I started jogging more than walking, but after mile 2, I
wimped out and couldn’t jog much any more. I still walked, and jogged a block here and there. I made it past the cutoff for the 5k race diversion (YES!). Got to mile 3, which seemed to be a popular spot for people to take their picture. So, of course, I followed the lemmings did it also.
About this time, I realized I hadn’t seen any aid stations. No water. Lots of police and volunteers keeping traffic off the streets, and one lone ambulance at the split point for the 5k, but no water. And I was starting to get thirsty. It was warming up a little, and I was sweating a bit. Since I know I have an issue with sodium balance, I like to stay hydrated.
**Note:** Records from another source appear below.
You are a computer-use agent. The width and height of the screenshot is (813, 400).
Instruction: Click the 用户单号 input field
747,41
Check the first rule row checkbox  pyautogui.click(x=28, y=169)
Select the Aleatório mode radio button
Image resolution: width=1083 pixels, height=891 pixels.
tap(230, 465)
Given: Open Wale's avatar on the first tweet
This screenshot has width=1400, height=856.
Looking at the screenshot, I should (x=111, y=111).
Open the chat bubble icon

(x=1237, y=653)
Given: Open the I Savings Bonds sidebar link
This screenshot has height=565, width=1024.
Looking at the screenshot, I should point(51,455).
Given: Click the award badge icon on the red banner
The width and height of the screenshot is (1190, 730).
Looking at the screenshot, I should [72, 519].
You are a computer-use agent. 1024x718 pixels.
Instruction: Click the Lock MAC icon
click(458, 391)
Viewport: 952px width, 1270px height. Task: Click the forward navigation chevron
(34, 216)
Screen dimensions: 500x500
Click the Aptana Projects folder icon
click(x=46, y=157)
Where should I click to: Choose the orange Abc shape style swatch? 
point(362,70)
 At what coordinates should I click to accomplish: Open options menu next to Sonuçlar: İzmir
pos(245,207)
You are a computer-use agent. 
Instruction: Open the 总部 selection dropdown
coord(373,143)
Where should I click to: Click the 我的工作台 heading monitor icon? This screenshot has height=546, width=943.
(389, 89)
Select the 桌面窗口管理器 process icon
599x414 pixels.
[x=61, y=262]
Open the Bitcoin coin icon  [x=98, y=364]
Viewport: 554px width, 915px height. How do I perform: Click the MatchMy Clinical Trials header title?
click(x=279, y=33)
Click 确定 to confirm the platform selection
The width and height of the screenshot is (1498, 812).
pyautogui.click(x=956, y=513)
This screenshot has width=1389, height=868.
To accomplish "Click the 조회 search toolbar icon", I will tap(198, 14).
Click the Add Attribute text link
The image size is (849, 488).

I noticed a hotspot developing on my right foot, just behind the ball of my foot. It is where my $50 orthotics end. I stopped briefly and put a bandaid at the hotspot, hoping to staunch a blister. Yeah, my experience working marathons paid off in this respect… I had put some bandaids in my fanny pack before the race (Except the H2O as noted).
At mile 4ish, there was finally an aid station with water. I grabbed a few cupfuls of water. No electrolytes, though. OK. I was feeling ok, but I did down a Roctane package also (I should have had it before the water… it left me wanting more fluids). There were spectators offering fluids… of the alcoholic variety. I decided that wasn’t a good idea. I was hoping to run into a few of my cycling friends that were volunteering at the intersections and bum a drink, but that never happened.
I also made some friends out there around this time. Two ladies were walking, and as I passed them, one of them asked something, and I happened to know the answer. They had just come together right before I came upon them. We struck up a conversation, and I stayed with them for the remainder of the race, each of us encouraging the other. This was actually a way to get my mind off the fact that both my feet were really beginning to hurt at the same spot (That hotspot).
As we approached to confluence of the 5k and 10k race, about 5-2/3 miles in, the sheer numbers of people began to show. The 10k was to use the left side of the road, and the 5k the right, but it is a huge mingling of people toward the finish. I saw the finish. YES! And a sea of people all around me. My new friends and I stopped briefly for a free photo done by the event organizers:
The gentleman in the picture is the son of the gal to the left of me. He was waiting for his mom to arrive. They left shortly after, leaving me with the other lady. We kept going… As the finish got closer, I remembered what several of my friends said… Finish strong. So I began to jog to the finish, then run. Good thing I did. I finished under 2 hours, at 1:58:12. If I had just walked, I don’t think I would have done it.
So, I finished my first 10k race. Yeah, it wasn’t officially timed. I
should have done better am OK with that. My goal was to finish. I would have liked to have done it in 90 minutes, but under 120 works.They gave away samples of Builder Bars. I normally don’t like them, but after 10k, that little bar tasted pretty darn good! And I sucked down a water bottle as fast as it was handed to me.
Next year, I want 90 minutes. I have a year to get ready…
Oh, no blisters. But damn, my feet were sore!
And… I did a little MTB riding today, to be kind to my muscles and work some of those lovely metabolic by-products out of the system. It wasn’t a long ride, but it felt good.